There had been a time years before when he had kept his own stud, and racing had been his hobby. It had not held him for long. He was not the man to pursue any one object for any length of time. With characteristic volatility he had thrown up this amusement to follow others, but he had never wholly abandoned his interest in the stud which had once been his.

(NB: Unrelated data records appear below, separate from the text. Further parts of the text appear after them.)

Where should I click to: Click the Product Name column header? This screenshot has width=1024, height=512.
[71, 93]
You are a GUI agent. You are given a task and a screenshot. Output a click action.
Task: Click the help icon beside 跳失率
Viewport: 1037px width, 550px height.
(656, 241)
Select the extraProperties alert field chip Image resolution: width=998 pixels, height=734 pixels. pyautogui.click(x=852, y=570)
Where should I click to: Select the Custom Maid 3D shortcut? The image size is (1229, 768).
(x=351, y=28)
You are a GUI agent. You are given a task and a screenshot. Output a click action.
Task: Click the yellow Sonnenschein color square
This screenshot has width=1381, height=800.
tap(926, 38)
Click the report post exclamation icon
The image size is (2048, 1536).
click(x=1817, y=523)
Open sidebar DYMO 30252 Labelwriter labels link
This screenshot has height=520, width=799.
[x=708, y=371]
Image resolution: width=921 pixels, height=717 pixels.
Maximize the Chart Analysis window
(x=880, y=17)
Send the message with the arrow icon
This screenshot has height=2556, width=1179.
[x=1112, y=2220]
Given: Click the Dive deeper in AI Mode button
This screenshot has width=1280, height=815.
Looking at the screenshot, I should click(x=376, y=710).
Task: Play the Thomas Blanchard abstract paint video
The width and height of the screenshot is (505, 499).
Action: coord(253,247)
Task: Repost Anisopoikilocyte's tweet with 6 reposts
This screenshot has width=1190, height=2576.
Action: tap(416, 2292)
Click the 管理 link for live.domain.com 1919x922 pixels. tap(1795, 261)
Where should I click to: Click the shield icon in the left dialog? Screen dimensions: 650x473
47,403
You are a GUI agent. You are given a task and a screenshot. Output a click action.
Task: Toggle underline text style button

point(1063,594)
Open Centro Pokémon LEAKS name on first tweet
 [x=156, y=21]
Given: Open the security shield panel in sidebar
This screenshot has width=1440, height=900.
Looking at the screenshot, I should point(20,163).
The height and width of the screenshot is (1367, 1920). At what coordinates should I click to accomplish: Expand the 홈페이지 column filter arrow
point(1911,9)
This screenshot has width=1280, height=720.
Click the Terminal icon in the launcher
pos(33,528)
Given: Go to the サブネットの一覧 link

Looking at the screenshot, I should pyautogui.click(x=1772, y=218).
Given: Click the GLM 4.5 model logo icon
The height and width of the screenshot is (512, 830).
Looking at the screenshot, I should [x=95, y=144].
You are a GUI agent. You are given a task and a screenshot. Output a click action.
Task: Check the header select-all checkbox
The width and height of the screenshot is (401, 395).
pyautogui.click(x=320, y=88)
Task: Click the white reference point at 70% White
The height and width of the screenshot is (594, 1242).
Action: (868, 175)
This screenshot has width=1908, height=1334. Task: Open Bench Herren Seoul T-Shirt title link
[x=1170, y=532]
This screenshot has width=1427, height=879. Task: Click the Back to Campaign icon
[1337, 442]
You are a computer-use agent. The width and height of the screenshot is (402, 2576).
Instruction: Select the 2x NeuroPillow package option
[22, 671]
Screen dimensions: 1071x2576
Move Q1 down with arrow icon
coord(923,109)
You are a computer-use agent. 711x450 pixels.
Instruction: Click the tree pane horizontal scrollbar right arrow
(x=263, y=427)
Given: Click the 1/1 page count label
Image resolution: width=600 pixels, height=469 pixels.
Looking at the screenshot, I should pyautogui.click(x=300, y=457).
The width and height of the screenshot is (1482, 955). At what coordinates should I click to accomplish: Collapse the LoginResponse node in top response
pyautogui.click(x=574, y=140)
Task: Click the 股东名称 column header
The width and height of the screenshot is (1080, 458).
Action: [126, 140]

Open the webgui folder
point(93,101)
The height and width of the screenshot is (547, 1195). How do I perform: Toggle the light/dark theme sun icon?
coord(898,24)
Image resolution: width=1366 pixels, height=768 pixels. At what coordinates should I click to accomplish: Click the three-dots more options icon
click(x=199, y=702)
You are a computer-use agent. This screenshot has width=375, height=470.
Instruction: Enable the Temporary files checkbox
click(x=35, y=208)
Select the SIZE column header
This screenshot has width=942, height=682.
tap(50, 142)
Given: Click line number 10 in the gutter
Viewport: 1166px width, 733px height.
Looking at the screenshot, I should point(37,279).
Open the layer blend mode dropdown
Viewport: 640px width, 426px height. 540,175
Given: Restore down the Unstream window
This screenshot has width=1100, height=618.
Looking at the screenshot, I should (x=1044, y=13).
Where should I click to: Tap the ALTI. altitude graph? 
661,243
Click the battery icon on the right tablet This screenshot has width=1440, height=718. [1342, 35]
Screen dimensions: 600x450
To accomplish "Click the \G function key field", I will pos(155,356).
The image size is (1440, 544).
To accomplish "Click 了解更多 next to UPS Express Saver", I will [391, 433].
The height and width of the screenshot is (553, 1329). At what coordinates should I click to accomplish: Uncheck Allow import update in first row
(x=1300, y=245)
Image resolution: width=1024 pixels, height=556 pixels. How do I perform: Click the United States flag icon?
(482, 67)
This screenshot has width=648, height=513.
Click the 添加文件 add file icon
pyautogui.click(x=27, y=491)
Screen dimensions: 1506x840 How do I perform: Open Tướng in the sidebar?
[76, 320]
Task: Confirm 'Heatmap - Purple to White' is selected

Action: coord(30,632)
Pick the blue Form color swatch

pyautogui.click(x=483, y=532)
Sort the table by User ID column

It was owned by one, Jake Bolton, a man of rugged exterior whose integrity had become a proverb on the Turf. This man was Saltash's erstwhile trainer, and a very curious bond existed between them. Utterly unlike in every respect, the one as subtle as the other was simple, yet the two men were friends. How it had come about neither of them quite knew. When Saltash had been his employer, Jake Bolton had distrusted and despised him, but by some means this attitude of his had become very materially modified. He greeted Saltash now with the hand of friendship which Saltash on his part was always ready to accept with a baffling smile that was not wholly without irony. He was wont to say that any man could make an enemy of him, but no man could keep him as such. Perhaps it was that very volatility of his which made anything of the nature of prolonged enmity an impossibility. He possessed also that maddening sense of humour that laughs at deadly things. A good many people had tried to take him seriously and had failed. He was never serious. As he used to say with his mocking laugh, life was difficult enough without complications of that sort. All he ever asked of it was a certain mead of enjoyment. It was utterly unreasonable to expect anything else. Happiness! What was it. A bursting bubble, no more. No lasting joy had ever come his way, and he was fain to believe that such a thing did not exist outside the covers of a book.

Jake Bolton could have told him otherwise, but he and Saltash never spoke of abstract things. Saltash might have seen the deep content in the man's eyes, but if he had, he would probably have scoffed at it. In any case there was certainly no denying that he and Bolton had been cast in different moulds, and that which gave life-long satisfaction to the latter would have held the former for possibly but a very brief period. As a woman friend who knew him well had once said of him, Charles Rex was too rapid a traveller to gather much upon the way. For though keen for pleasure, he was too restless for its enjoyment when attained. But even that friend had not fathomed all the possibilities of that strange personality. Perhaps there was only one woman in the world who would ever do that.

It was a showery spring day, and the turf of the race-course shone with a fresh greenness. Saltash strolled through the paddock to find Jake Bolton, whistling a careless air as he went. Several stable-boys saluted him as he passed, and finally a man he knew, Sam Vickers, Bolton's right-hand man, came up and accosted him.

"Are you looking for Mr. Bolton, my lord? He's round by the boxes with Sir Bernard Brian. We've got our best two-year-old round there—Prince Charlie his name is. He's by the old Hundredth Chance and Queen of the Earth. Your lordship ought to see him. He is a royalty and no mistake; tame as a dog too, and that knowing—well, there, you'd hardly believe it, but we have to talk in French sometimes so as he shan't know what we say!"